• PROBLEM TO WORK ON
Answer these questions using the World Food Day text.
(a) Which organization proposed the GROW solution?
(b) Which month is Non-GMO Month?
(c) Which cheese is called the first cheese verified as non-GMO?

• PAGE TEXT
*** Begin section ***
World Food Day: Sustainable Food and no GMOs
World Food Day

World Food Day GROW Method can make a more sustainable world

Today is World Food Day, and many people are focusing on what each of us can do to help feed our hungry planet. It’s also a good day to learn about genetically modified food, because October is Non-GMO Month.

One solution to eating more sustainably, proposed by Oxfam America (an international relief organization), is the GROW solution. There are five basic ideas of GROW:

1. Save food. No waste.
2. Shop seasonal. Buying food that’s in season saves energy and can help local farms.
3. Eat less meat. More resources go to raising meat than into other foods.
4. Support farmers. Small farms are more sustainable.
5. Cook smart. Use less water and less energy when cooking.

I think these are also just great ways for families to save money on food!

For some ideas on how to put GROW into action, check out Oxfam’s GROW Method Pinterest board for recipes.

Which pro-GMO companies sell organic brands?

Which pro-GMO companies sell organic brands?

In light of California’s Proposition 37 to label all products that contain genetically modified foods, I think World Food Day is also a good time to consider avoiding genetically modified foods. GM foods have been altered genetically and use a greater amount of chemicals like pesticides and herbicides, which kill good pollinators like bees and butterflies, and which end up in our soil and water. And then people and livestock eat that food! My family has recently become more aware of GM products and has tried to avoid them by not buying products made by the companies that have paid to fight the California Proposition 37 labeling. I feel that by not giving our money to companies that don’t want to label what we’re eating, I am sending the message that is not what we want. We don’t want food that has been changed and developed new proteins that have caused allergic reactions because the body doesn’t recognize them. We don’t want food grown with undue amounts of herbicides or pesticides. But we definitely do want to know what’s in our food and how it was made. With my oldest son having six of the top 8 food allergies — and the rise in food allergies linked to genetic modification of foods — this is something we are especially concerned with. (There have never been clinical trials of GM food.) Unfortunately, this has meant giving up some of our favorite natural and even organic foods like Cascadian Farms frozen vegetables and gluten-free Larabars because their parent companies have donated millions of dollars to fight GM labeling. We have given up IZZE soda, juice by Naked and Odwalla, and Honest Tea. No more Alexia sweet potato fries that we used to love. Nothing by Smuckers or Silk. Instead, we look for food companies that don’t use GM ingredients and that are happy to say so, like Rumiano Cheese, the first cheese verified as non-GMO, Lundberg Farms rice and Nature’s Path EnviroKidz snacks.
*** End section ***
• GIVEN DATA
*** Begin section ***
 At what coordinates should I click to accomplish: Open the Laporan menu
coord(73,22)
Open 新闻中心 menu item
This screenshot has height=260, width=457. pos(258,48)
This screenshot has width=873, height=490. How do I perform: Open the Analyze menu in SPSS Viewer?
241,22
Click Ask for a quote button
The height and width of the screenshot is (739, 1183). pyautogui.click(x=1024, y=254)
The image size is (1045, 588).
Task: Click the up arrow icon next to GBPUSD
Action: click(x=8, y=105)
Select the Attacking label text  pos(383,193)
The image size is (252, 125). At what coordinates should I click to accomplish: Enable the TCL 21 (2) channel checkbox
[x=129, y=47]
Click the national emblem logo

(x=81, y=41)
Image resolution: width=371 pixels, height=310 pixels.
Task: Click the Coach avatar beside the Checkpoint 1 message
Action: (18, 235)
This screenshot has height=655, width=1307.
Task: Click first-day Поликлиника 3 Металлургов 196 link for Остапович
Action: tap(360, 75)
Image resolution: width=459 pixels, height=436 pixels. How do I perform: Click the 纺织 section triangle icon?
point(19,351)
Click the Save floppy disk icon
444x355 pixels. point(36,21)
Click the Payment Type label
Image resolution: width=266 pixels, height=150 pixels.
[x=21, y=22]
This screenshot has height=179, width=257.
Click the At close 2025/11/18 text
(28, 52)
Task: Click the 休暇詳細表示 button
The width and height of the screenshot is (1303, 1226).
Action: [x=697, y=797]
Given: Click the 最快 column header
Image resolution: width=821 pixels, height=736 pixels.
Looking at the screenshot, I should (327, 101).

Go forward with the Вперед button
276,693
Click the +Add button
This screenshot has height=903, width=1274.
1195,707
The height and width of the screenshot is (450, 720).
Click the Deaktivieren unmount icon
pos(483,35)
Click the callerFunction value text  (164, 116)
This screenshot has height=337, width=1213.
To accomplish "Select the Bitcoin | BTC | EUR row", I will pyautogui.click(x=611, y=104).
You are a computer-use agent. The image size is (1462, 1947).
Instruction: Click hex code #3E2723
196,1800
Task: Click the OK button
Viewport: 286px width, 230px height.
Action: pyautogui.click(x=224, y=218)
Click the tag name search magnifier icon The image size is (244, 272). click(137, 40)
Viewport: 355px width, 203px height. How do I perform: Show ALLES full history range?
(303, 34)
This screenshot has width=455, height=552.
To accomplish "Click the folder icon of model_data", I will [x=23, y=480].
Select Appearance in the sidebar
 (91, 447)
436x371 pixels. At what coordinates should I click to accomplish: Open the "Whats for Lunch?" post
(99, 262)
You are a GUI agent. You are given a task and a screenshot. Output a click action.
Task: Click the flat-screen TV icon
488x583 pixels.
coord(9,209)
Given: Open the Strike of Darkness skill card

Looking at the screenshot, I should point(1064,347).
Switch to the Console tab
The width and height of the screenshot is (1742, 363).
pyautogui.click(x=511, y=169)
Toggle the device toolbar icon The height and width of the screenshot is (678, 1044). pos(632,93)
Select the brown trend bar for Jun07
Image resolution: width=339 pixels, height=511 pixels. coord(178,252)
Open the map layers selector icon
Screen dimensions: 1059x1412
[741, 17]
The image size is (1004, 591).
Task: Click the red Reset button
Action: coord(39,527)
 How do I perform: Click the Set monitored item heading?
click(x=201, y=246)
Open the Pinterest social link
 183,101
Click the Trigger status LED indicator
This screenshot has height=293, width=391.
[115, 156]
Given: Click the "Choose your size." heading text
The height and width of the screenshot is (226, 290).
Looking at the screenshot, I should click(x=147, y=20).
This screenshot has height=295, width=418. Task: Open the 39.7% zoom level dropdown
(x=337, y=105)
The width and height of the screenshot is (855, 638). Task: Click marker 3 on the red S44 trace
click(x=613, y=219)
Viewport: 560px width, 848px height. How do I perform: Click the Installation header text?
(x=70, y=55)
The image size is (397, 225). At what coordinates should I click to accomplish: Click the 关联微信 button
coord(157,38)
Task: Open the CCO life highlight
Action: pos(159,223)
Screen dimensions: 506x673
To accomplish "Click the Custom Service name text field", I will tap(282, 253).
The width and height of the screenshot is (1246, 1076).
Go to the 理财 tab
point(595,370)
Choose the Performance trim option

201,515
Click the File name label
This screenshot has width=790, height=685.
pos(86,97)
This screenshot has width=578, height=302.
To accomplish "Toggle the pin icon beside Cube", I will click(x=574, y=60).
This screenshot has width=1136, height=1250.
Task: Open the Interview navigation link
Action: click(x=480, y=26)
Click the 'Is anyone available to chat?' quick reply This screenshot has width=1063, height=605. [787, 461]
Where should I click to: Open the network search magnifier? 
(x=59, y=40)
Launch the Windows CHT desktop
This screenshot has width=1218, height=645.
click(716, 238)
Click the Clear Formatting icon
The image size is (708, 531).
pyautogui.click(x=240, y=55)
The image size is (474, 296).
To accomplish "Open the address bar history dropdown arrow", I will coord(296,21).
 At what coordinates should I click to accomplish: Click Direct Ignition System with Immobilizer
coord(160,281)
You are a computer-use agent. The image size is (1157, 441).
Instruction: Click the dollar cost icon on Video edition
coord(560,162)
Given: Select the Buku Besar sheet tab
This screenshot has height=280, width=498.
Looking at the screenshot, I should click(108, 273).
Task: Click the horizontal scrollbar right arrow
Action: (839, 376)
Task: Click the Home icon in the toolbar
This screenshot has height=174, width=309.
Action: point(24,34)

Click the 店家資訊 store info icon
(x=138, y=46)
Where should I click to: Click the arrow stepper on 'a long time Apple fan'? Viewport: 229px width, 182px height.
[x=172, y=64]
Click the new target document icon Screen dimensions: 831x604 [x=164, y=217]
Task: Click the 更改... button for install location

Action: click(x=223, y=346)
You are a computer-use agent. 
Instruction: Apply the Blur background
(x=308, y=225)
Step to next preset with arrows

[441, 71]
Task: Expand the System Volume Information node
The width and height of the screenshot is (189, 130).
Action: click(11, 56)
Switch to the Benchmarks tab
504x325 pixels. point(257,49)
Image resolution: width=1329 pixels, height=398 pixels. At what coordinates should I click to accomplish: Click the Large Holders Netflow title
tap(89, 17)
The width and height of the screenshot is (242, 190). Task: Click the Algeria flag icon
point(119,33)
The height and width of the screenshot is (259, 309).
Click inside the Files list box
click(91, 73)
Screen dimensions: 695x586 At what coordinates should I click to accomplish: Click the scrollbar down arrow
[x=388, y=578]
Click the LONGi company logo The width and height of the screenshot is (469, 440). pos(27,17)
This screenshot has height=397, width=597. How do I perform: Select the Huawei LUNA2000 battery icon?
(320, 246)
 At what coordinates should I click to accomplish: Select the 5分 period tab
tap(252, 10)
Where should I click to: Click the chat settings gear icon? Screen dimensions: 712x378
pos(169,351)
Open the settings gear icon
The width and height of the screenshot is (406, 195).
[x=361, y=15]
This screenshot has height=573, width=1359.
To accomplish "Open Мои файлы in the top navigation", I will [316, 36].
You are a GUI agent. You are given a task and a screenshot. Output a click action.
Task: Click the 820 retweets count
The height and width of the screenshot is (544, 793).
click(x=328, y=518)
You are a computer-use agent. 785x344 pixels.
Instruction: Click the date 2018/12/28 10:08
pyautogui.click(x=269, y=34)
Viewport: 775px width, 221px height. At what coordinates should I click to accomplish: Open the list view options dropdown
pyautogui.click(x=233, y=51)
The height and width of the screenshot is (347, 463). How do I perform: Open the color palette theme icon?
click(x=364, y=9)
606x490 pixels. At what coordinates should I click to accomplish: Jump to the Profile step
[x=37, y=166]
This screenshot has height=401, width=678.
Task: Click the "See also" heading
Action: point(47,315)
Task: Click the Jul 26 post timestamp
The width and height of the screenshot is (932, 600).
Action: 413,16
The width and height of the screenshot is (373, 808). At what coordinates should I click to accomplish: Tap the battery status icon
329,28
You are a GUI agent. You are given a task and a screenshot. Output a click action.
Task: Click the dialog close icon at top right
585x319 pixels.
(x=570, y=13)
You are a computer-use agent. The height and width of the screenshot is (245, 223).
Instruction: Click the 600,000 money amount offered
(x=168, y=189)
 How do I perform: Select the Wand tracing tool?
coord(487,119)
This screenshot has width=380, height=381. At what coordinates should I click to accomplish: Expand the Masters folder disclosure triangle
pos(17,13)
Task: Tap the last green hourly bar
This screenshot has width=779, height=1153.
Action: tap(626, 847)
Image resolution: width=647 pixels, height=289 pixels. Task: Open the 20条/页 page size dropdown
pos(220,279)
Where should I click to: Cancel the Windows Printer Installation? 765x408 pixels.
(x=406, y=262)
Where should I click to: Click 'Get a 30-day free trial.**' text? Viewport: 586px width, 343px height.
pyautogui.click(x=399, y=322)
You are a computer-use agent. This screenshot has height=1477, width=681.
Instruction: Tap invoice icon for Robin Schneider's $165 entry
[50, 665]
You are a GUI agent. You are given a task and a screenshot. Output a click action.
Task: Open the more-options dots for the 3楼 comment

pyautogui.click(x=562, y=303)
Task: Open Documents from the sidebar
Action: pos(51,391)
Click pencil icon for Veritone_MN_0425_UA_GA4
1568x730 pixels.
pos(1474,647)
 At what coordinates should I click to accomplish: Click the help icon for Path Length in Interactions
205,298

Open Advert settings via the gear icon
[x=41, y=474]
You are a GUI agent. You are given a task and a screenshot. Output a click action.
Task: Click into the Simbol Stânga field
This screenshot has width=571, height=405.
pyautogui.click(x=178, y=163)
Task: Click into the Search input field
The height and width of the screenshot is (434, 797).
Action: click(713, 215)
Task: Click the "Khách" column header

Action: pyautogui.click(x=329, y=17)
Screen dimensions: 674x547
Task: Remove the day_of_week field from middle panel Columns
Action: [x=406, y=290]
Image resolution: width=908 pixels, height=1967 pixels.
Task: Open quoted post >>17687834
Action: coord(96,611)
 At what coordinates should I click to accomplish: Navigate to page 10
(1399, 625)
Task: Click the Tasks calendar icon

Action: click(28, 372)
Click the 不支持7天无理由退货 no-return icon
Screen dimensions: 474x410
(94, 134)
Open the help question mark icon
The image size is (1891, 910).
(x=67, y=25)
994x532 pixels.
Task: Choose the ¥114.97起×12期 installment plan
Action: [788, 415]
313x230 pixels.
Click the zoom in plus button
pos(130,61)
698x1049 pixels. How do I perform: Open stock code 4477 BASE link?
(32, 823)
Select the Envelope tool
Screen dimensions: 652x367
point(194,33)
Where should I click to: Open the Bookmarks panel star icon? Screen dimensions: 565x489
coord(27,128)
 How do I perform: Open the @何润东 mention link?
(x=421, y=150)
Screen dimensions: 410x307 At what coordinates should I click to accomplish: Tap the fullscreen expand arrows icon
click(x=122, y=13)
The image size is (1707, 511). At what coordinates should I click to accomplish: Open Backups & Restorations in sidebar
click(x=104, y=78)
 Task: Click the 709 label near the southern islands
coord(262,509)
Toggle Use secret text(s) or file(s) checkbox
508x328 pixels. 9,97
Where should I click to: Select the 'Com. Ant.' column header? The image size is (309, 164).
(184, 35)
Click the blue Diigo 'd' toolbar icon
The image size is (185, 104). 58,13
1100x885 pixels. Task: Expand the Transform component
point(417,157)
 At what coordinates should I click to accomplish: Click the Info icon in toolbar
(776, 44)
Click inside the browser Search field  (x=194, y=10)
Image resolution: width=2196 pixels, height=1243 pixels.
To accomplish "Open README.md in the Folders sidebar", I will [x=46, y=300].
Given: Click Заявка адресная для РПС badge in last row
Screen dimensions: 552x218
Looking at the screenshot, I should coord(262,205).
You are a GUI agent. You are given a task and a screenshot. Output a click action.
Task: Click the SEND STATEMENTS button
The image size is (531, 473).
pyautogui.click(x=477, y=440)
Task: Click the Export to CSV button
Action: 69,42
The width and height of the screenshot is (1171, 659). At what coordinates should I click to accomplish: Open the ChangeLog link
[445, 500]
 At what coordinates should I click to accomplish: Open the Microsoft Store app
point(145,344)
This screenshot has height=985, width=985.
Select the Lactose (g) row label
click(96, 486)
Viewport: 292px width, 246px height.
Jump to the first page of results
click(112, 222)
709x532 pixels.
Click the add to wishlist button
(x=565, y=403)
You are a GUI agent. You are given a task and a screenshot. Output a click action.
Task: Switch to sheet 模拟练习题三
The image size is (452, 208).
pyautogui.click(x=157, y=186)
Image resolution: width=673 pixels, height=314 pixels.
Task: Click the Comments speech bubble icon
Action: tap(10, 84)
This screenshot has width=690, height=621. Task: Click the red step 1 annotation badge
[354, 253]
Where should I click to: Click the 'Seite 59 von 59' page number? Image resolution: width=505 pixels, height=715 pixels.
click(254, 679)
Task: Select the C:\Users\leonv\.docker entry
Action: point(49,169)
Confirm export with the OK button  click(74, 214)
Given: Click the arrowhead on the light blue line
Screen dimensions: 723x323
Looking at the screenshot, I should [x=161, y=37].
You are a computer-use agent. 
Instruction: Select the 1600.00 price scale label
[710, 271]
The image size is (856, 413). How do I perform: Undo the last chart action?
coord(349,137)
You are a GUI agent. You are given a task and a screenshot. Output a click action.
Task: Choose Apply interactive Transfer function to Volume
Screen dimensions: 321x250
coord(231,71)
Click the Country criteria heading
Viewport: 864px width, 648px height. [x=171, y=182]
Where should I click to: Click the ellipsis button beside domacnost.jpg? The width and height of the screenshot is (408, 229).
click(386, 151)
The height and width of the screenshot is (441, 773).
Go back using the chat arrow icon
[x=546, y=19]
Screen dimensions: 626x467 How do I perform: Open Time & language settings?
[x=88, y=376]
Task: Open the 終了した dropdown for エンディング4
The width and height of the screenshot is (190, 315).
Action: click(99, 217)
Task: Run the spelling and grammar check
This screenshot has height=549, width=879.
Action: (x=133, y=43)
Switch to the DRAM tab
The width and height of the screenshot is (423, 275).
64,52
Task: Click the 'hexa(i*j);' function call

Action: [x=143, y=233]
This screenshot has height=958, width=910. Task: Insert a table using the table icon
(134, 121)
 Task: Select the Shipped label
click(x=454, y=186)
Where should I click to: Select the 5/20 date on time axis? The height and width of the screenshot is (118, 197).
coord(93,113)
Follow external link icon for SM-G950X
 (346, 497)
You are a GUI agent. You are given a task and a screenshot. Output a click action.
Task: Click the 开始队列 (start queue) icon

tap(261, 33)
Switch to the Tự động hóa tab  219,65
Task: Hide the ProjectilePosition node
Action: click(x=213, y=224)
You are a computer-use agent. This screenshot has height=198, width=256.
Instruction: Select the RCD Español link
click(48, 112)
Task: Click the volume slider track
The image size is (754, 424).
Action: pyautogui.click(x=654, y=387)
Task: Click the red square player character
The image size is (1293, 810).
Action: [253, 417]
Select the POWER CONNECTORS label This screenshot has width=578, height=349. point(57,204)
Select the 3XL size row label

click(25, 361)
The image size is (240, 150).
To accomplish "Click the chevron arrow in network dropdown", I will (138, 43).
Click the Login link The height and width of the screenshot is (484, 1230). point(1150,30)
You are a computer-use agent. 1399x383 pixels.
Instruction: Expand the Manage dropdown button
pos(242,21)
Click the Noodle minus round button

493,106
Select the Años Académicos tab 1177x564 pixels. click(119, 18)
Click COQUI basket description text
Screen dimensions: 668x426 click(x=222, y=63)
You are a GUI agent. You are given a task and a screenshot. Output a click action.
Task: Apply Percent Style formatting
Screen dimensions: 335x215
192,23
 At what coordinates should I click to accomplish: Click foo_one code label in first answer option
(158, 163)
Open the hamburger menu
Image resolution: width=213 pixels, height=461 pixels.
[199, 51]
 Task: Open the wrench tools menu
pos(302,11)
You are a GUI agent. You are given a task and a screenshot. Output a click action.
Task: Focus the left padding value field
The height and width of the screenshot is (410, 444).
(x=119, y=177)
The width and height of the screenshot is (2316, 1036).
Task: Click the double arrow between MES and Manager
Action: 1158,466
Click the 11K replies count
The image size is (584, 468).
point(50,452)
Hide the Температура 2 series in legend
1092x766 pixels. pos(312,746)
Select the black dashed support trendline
*** End section ***
• OUTPUT
(a) Oxfam America
(b) October
(c) Rumiano Cheese